Zwei systematische Studien zur Bestimmung von verifizierten Grenzwerten ändern dies nun. An freiwilligen Probanden wird an verschiedenen Körperregionen mit unterschiedlichen Kollisionsgeometrien die Schmerz- und Verletzungseintrittsschwelle ermittelt. Elkmann: "Die Werte, die wir ermitteln, sollen in die weltweit gültigen Normen übernommen werden." Mit dem Vorhaben hat das IFF weltweite Aufmerksamkeit erregt. Die Fachwelt wie Roboterhersteller und zum Beispiel die Automobilindustrie schaut nach Magdeburg. Anwender, die Roboter im direkten Umfeld des Menschen ohne Schutzzaun einsetzen möchten, benötigen diese Werte, um ihre Anlagen so zu konzipieren, "dass ein Mensch beim Einsatz der Roboter nicht zu Schaden kommt".

Abbruchkriterium ist ein mittelstarker Schmerz

Mit Hilfe eines pendelförmigen Aufbaus wird die dynamische Kollision untersucht.

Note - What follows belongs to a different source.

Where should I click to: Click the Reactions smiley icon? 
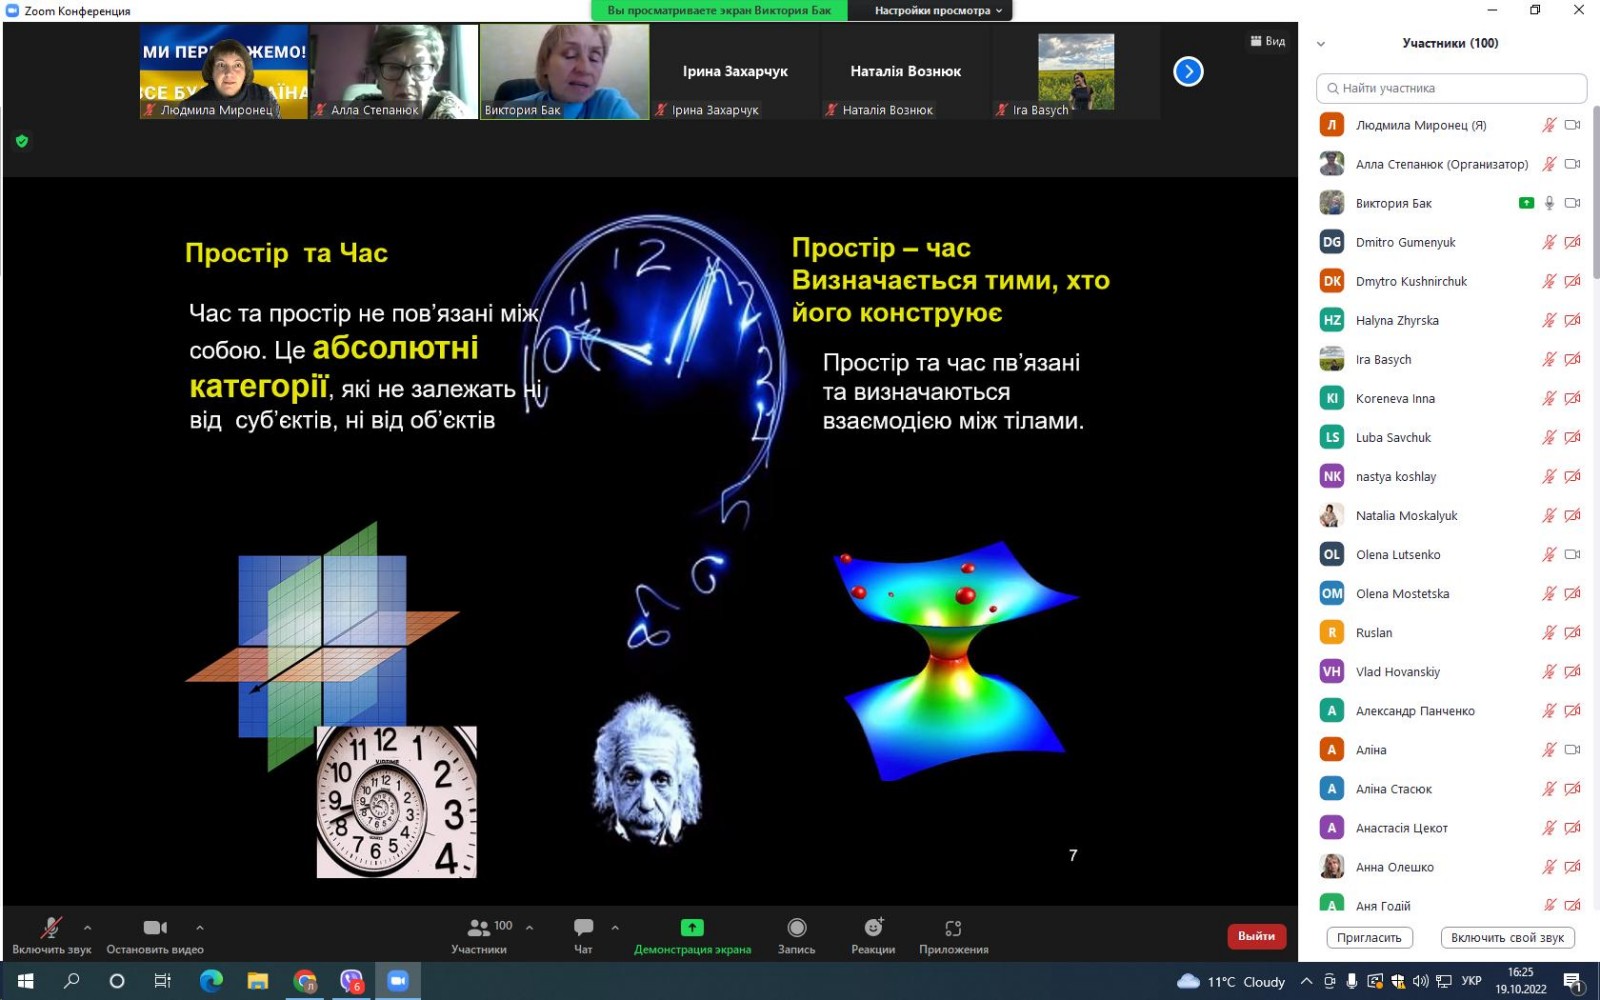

Sprich der Fall, dass sich der Roboter bewegt und den Menschen berührt. Der Aufbau wird mit verschiedenen Massen versehen, die Auslenkung und Kollisionsgeschwindigkeit verändert. Wöchentlich werden die Werte erhöht, um zu untersuchen, wann ein Schmerz, wann eine Verletzung eintritt.

Dies klingt nur in der Theorie martial - gemeint sind sogenannte Bagatellverletzungen. "Es dürfen bei der Mensch-Roboter-Kollaboration keine Schürfwunden oder gar Knochenbrüche entstehen. Abbruchkriterium ist ein mittelstarker Schmerz, eine Schwellung beziehungsweise ein Hämatom", klärt Roland Behrens, Projektleiter der Studie, auf.

Die Studien sind von der Ethikkommission der Universität Magdeburg genehmigt worden. Die Berufsgenossenschaft in Mainz hat zudem eine Studie zur Ermittlung der Schmerzeintrittsschwelle in Auftrag gegeben. Das Fraunhofer-IFF arbeitet intensiv mit der Universitätsklinik Magdeburg zusammen. Experten der Klinik für Unfallchirurgie, der Neuroradiologie, der Rechtsmedizin und der Dermatologie stehen dem IFF während der Studien zur Seite.

Die wöchentlichen Versuche mit den Probanden erfolgen unter ärztlicher Aufsicht. Ein Check über Tauglichkeit ging dem Studienbeginn voraus. Mit sieben Probanden wurde die erste Studienphase abgeschlossen. Mindestens 30 bis 50 Testpersonen werden benötigt, um statistisch relevante Werte zu ermitteln. Eine Anzeige des IFF über die Volksstimme ist von großem Interesse begleitet worden - es fanden sich mehr potenzielle Probanden bei einer Informationsveranstaltung ein, als zunächst benötigt wurden. Gegen Ende des Jahres sollen erste Zwischenergebnisse präsentiert werden, so Elkmann.

Bereits Ende Juni kommt es in Magdeburg zu einer hochkarätigen Fachtagung, auf der vom aktuelle Ergebnisse vorgestellt werden. Im Mittelpunkt steht das Thema "Assistenzrobotik und Mensch-Roboter-Kollaboration". Zu den Referenten, die erwartet werden, zählen unter anderem Vertreter von Daimler, Volkswagen, Opel und Google sowie führende Vertreter aus der Forschung.